# Least Action

Nontrivializing triviality..and vice versa.

## The Yang Mills Field Strength: a motivation for differential forms

Although their importance and applications are widely recognized in theoretical physics, differential forms are not part of the standard curriculum in physics courses, except for the rare mention in a general relativity course, e.g. if you have used the book by Sean Carroll. In this blog post, we describe the construction of the field strength tensor for Yang Mills Theory, using differential forms. The derivation (which is based on the one given by Tony Zee in his QFT book) is elegant, and mathematically less tedious than the more conventional derivation based on the matrix gauge field. It also illustrates the power of the differential forms approach.

To begin with, let me define a normalized matrix gauge field $A_\mu$ which is $-i$ times the usual matrix gauge field. So in the equations that appear below, the covariant derivative has no lurking factors of $-i$. This greatly simplifies the algebra for us, as we don’t have to keep track of conjugations and sign changes associated with $i$. The covariant derivative is thus $D_\mu = \partial_\mu + A_\mu$ in terms of this new gauge field. The matrix 1-form $A$ is

$A = A_\mu dx^\mu$

So, $A^2 = A_\mu A_\nu dx^\mu dx^\nu$. But since $dx^\mu dx^\nu = -dx^\nu dx^\mu$, only the antisymmetric part of the product survives and hence we can write

$A^2 = \frac{1}{2}[A_\mu, A_\nu] dx^\mu dx^\nu$

We want to construct an appropriate 2-form $F = \frac{1}{2}F_{\mu\nu}dx^\mu dx^\nu$ from this 1-form A. Now, if d denotes the exterior derivative, then dA is a 2-form, as is A^2. These are the only two forms we can construct from A. So, $F$ must be a linear combination of these two forms. This is a very simple, and neat argument!

Now, the transformation law for the gauge potential is

$A \rightarrow U A U^\dagger + U dU^\dagger$

where $U$ is a 0 form (so $dU^\dagger = \partial_\mu U^\dagger dx^\mu$).
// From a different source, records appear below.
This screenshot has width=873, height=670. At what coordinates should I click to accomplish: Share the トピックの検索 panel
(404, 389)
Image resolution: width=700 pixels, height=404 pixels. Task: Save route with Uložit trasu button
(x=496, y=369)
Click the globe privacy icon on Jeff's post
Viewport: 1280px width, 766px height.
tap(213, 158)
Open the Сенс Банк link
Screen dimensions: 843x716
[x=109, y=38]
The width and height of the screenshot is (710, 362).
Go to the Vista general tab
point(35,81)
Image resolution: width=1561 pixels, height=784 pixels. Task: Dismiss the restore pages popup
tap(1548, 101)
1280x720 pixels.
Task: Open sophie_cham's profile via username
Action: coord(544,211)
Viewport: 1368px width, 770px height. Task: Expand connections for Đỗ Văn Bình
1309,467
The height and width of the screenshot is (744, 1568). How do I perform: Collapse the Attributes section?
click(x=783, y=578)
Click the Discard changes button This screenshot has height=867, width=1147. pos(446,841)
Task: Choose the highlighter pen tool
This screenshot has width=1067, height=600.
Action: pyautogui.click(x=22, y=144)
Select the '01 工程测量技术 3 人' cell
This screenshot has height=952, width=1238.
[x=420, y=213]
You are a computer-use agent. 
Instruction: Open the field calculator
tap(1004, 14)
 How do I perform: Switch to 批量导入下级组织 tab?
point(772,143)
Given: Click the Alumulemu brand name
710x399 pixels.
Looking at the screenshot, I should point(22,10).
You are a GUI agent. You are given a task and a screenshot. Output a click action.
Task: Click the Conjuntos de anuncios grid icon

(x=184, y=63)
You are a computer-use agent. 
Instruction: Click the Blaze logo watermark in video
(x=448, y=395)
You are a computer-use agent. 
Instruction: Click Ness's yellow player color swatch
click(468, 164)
Applying d to the transformation law, we get

$dA \rightarrow U dA U^\dagger + dU A U^\dagger - U A dU^\dagger + dU dU^\dagger$

where the negative sign in the third term comes from moving the 1-form d past the 1-form A. Squaring the transformation law yields

$A^2 \rightarrow UA^2 U^\dagger + U A dU ^\dagger + U dU^\dagger U A U^\dagger + U dU^\dagger U dU^\dagger$

Now, $UU^\dagger = 1$, so applying d again to both sides we get $U dU^\dagger = -dU U^\dagger$. So, we can write the square transformation law as

$A^2 \rightarrow U A^2 U^\dagger + U A dU^\dagger - dU A U^\dagger - dU dU^\dagger$
whereas if we recall the expression for the transformation of $dA$, it was just
$dA \rightarrow U dA U^\dagger + dU A U^\dagger - U A dU^\dagger + dU dU^\dagger$

Clearly if we merely add $A^2$ and $dA$, the last 3 terms on the RHS of each cancel out, and we get

$A^2 + dA \rightarrow U(A^2 + dA)U^\dagger$

which is the expected transformation law for a field strength of the form $F = A^2 + dA$:

$F \rightarrow U F U^{\dagger}$

The differential form approach uses compact notation that suppresses the Lorentz index $\mu$ as well as the group index $a$, and gives us a fleeting glimpse into the connection between gauge theory and fibre bundles.

For a gentle yet semi-rigorous introduction to differential forms, the reader is referred to the book on General Relativity by Sean Carroll.